Beginning in May, the company started presenting their projects online. Because they want to cultivate “a dynamic space to participate in an ephemeral experience, in which risks can be taken, interpretations shared, and truths told,” the projects are not available afterward for on-demand views. To get an idea of the format they follow and some of the work they’ve done, see the Theater of War trailer below.
INTERVIEW: “Grief Is Hard to Look At: An Interview with Wayne Brezinka” by Brooke West, The Rabbit Room: Wayne Brezinka, a Nashville-based mixed media artist specializing in multidimensional portraits, recently launched a Kickstarter to crowdfund 2020 Disrupted: A Re-Assembled Life. (I just missed the deadline, but it turns out the project was successfully funded!)
As we sit in the year 2020 and struggle to remember what normal even feels like, I’ve been wondering about people’s emotions and how I might capture the painful realities of human existence we all seem to be feeling this year. In this new work, I will explore the pain and anxiety of massive disruption and how we are changed by it. I’ve been thinking about the biblical character Job from the land of Uz. What might he look like, plucked out of the ancient text, and plopped into modern-day? This is my attempt to bring a re-imagined 21st century Job to life in a way that encapsulates not only his experience, but also our own. I’ll be using a combination of found and repurposed objects, multi-media visuals, and incorporating input from the public on multiple panels that measure 8 feet by 5 feet—my biggest project to date.
Next year Brezinka will be taking the completed art on tour across the country in a glass box truck. “The plan is to park at notable cathedrals or churches and community centers in each city. I want to give those who funded this project and the general public an opportunity to pause, interact with the art, and reflect on the last year—the disruptions, the beauty, and the changes it all brings.” He says the art is an invitation for people to feel their sorrow and their grief. Read the interview to find out more about his process and his hopes for the project.

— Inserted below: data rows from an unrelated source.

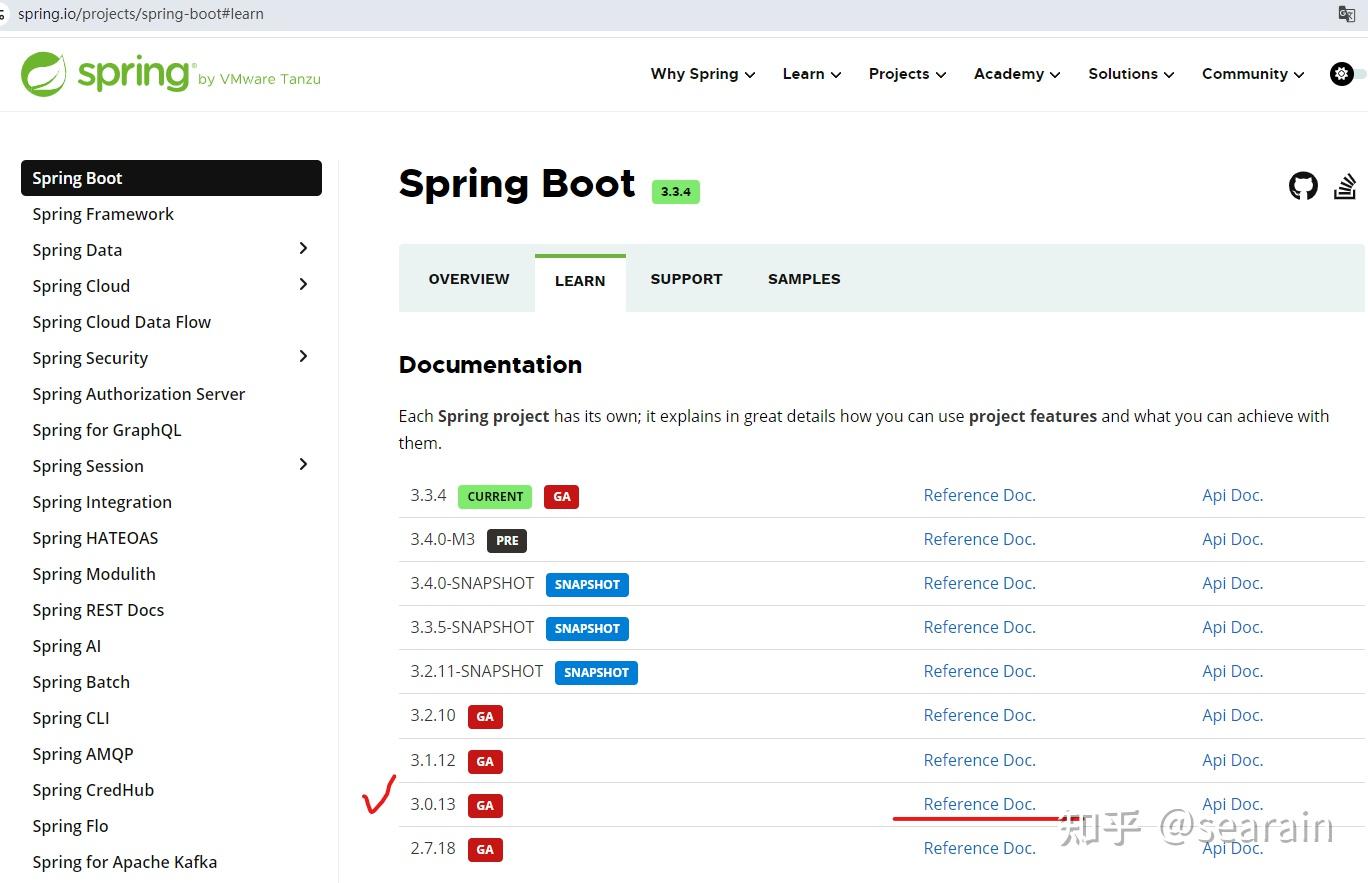The width and height of the screenshot is (1368, 883).
Task: Select the green 3.3.4 version badge
Action: tap(675, 191)
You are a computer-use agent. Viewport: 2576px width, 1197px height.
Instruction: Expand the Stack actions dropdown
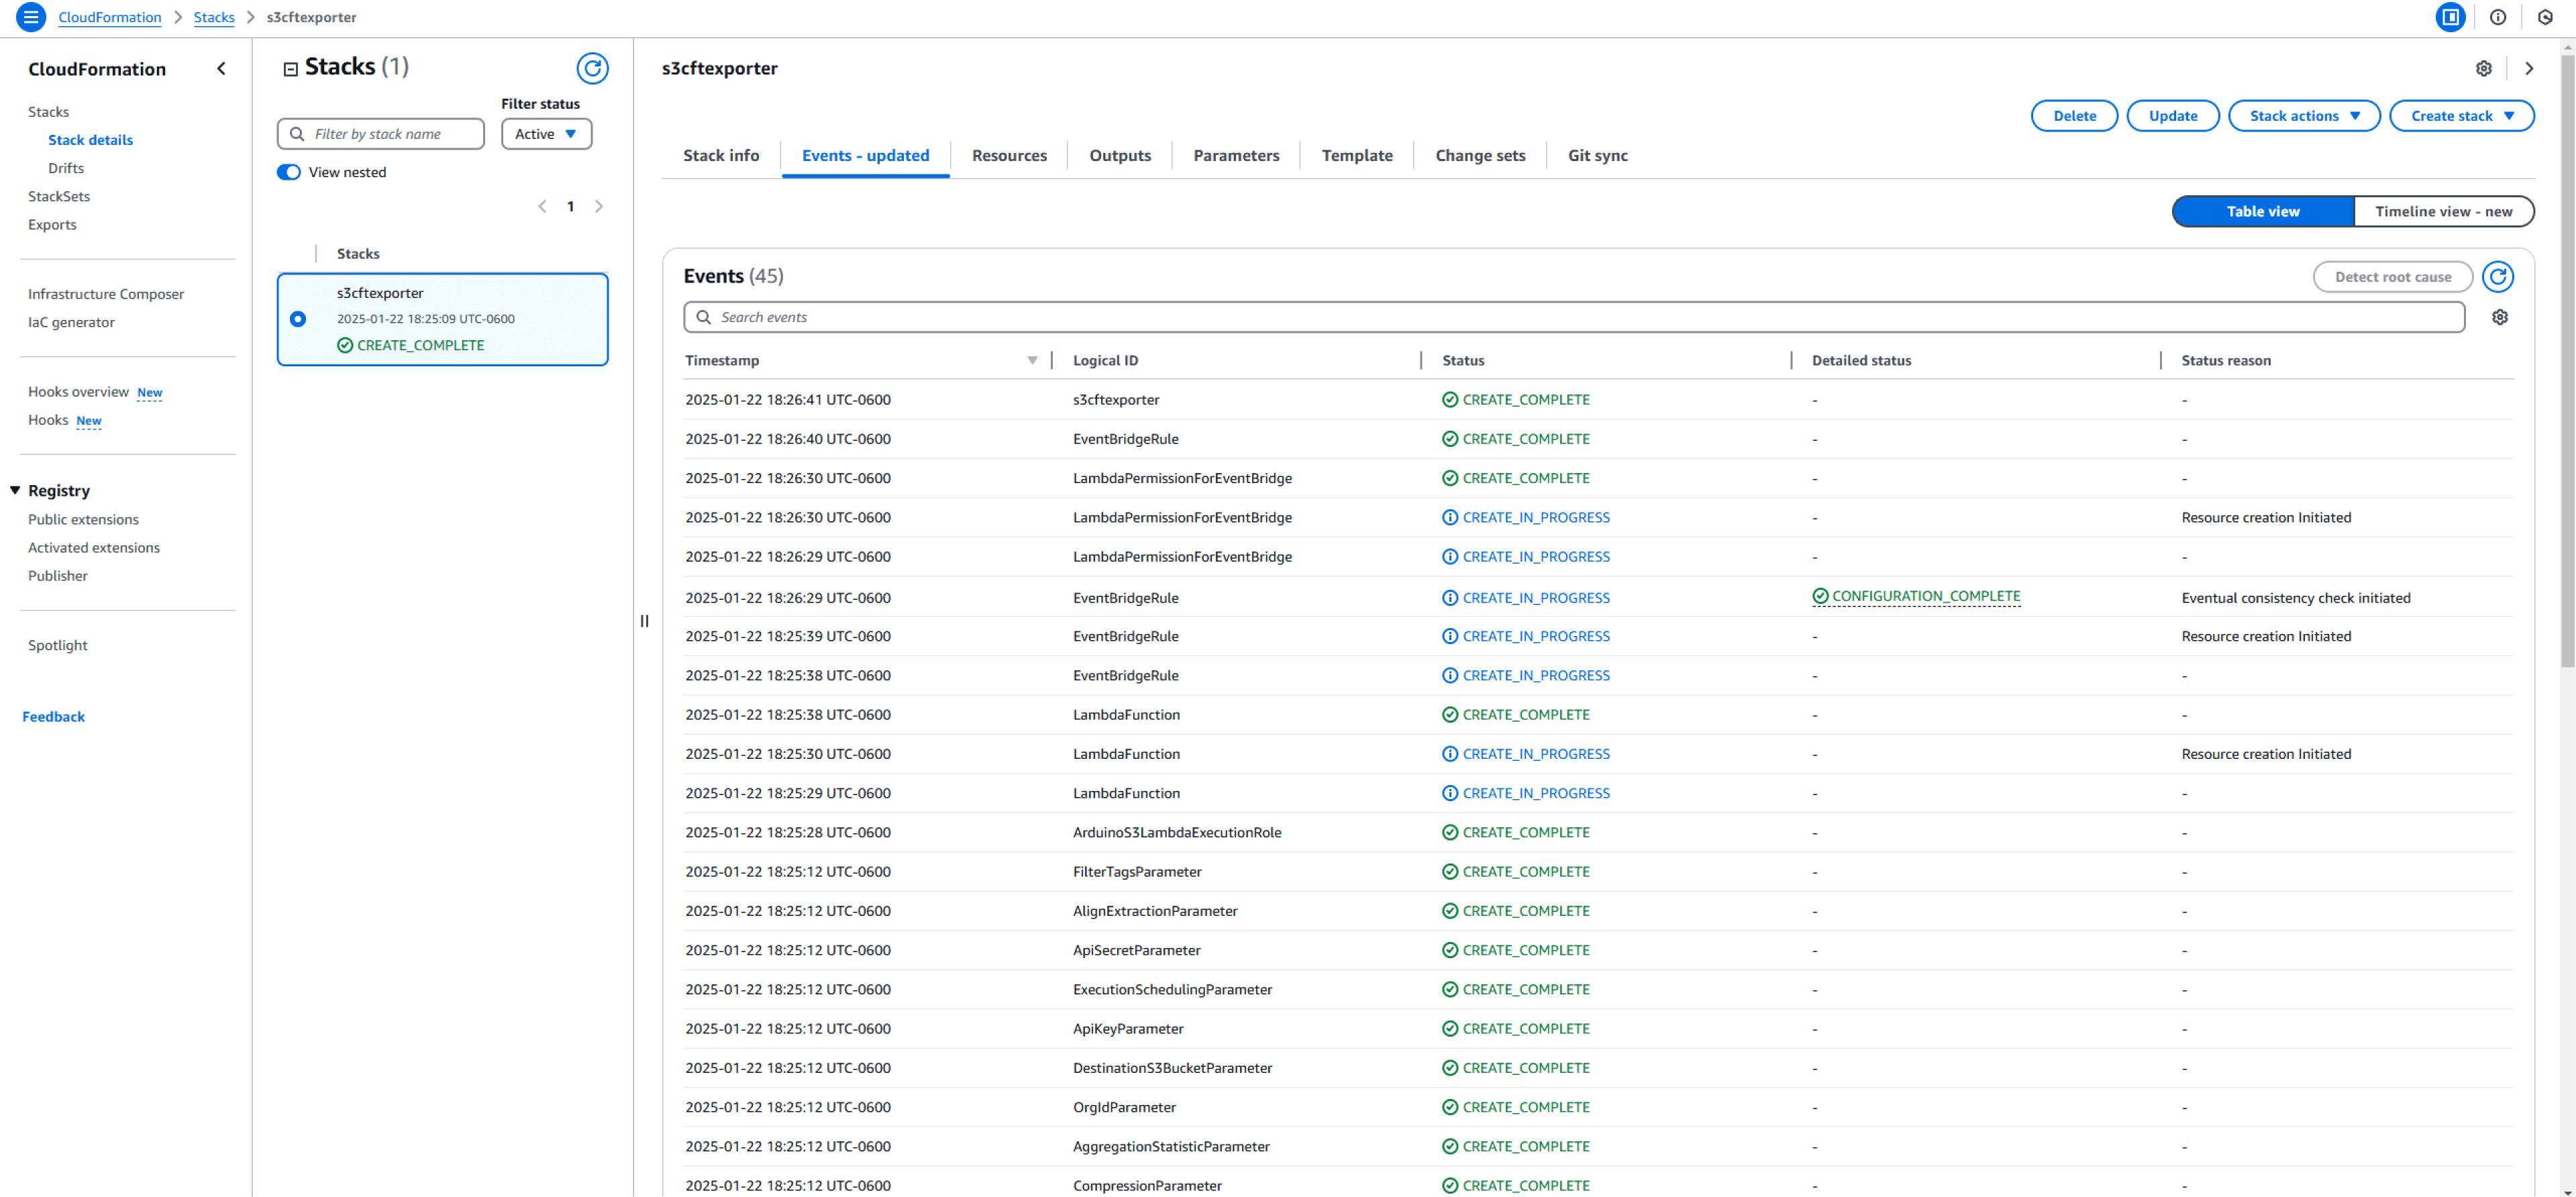click(2303, 116)
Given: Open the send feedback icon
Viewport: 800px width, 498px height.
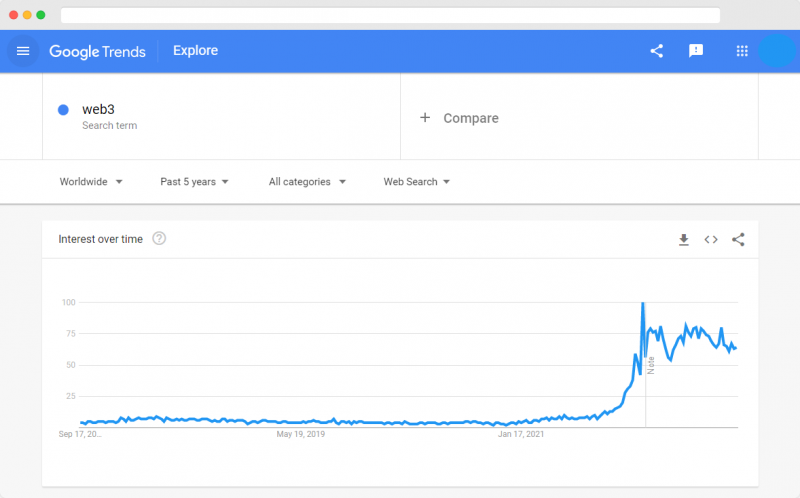Looking at the screenshot, I should (x=696, y=51).
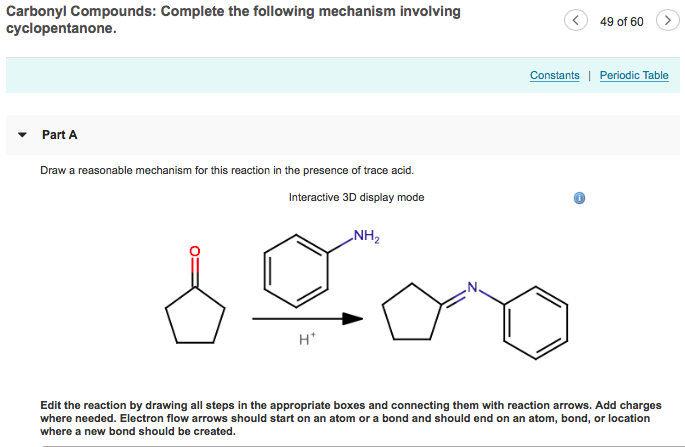The height and width of the screenshot is (447, 685).
Task: Click the NH2 group on aniline
Action: [x=367, y=237]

NEW SONG RELEASE: “O Love That Casts Out Fear”: This is my favorite track from the new sacred chamber pop EP by Bobby Krier, Jon Green, and friends, Cast Out All Our Fears. The hymn text was written by Horatius Bonar in 1861, and the music is by Bobby Krier and Justin Ruddy [previously], who collaborated often as musicians at Citylife Presbyterian Church in Boston. (Their retuned version premiered on the 2013 album Castle Island Hymns; they have since moved on from Citylife.) This rendition is sung by Molly Parden.